The Methodology of
Army Requirements Determination
The Army's requirement programs in World War II were the end result of many millions of detailed calculations made by many thousands of individuals in the Army's complex organization in Washington, its numerous field establishments throughout the United States, and its far-flung network of organizations in overseas theaters. Each of these programs possessed its own basic assumptions and objectives, as formulated at high policy levels and spelled out in the directives and instructions which hunched each individual program or recomputation. Indispensable to the development of all such programs was the underlying foundation of concepts, principles, and procedures which comprised the basic methodology of Army requirements determination.

→ **MATERIAL PROVIDED**

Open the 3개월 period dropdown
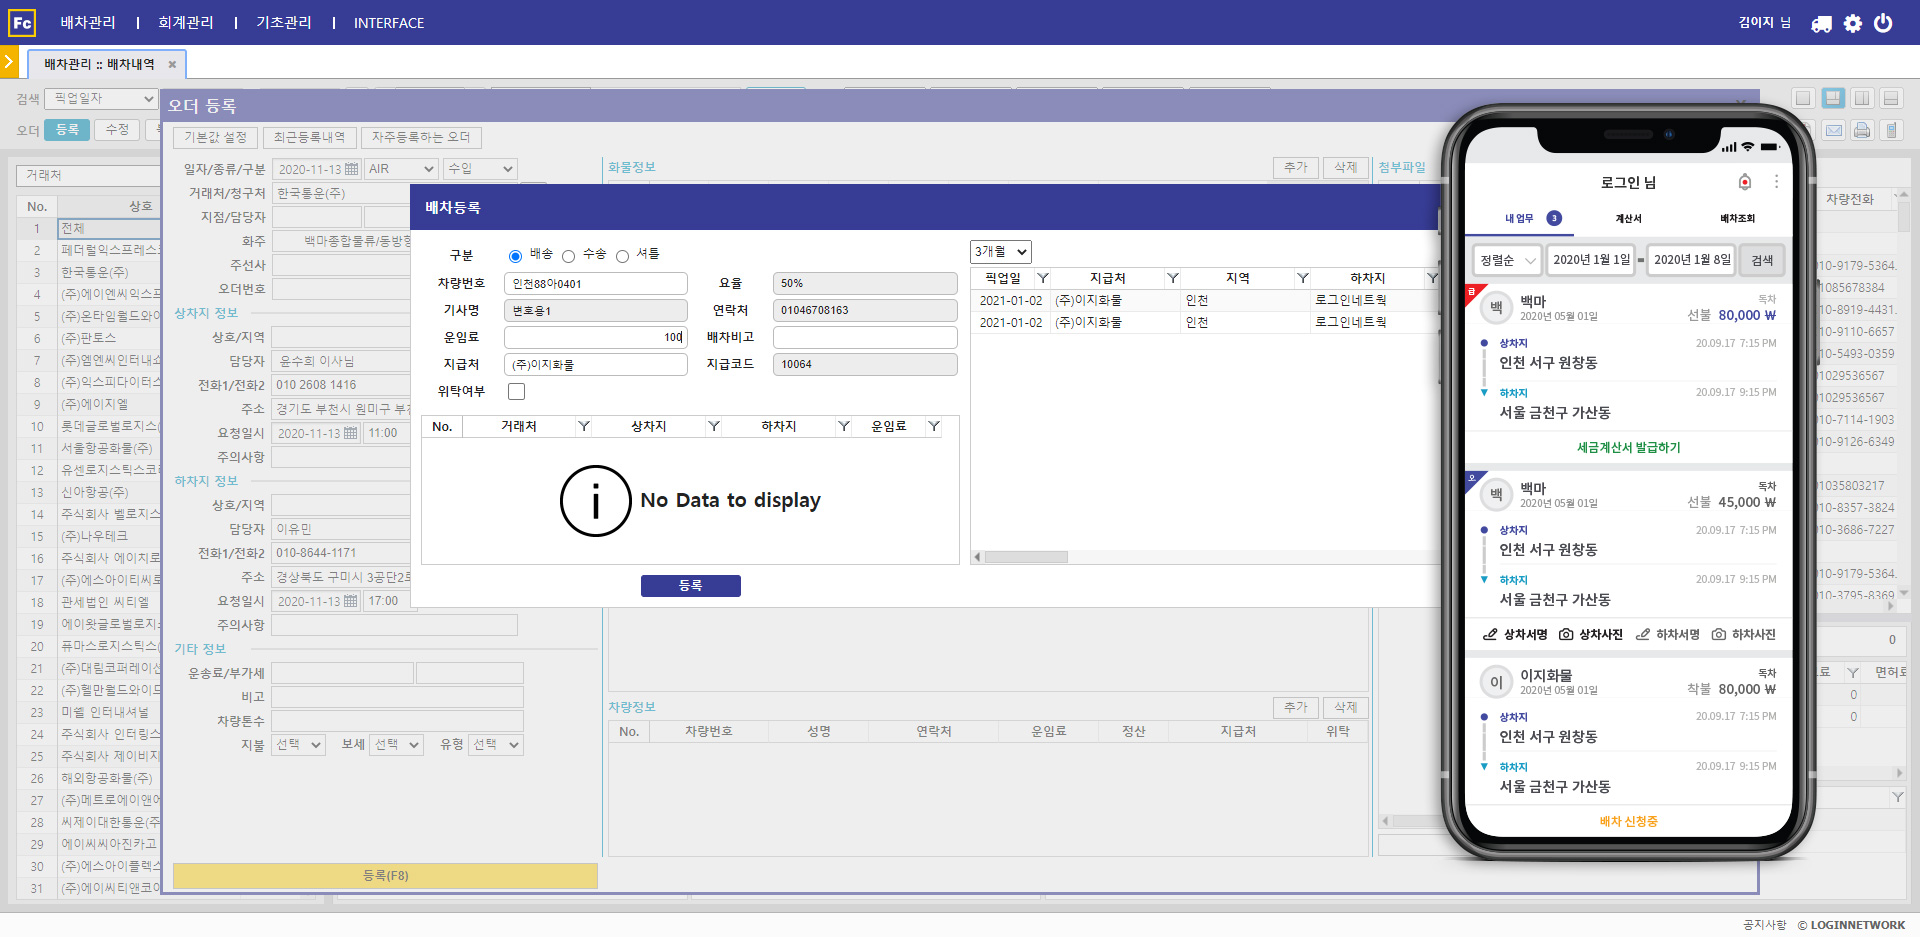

→ **JOB**
Condense the paragraph beginning "The Army's requirement programs" from the passage on Army requirements determination into a short bulleted list that keeps its main facts. The lines have no connection to the passage on Army requirements determination.

→ **OUTPUT OF THE EXERCISE**
- The Army's World War II requirement programs resulted from many millions of detailed calculations by many thousands of individuals in Washington, in field establishments across the United States, and in overseas theaters.
- Each program had its own basic assumptions and objectives, set at high policy levels and laid out in directives and instructions.
- Every program rested on a shared foundation of concepts, principles, and procedures that made up the basic methodology of Army requirements determination.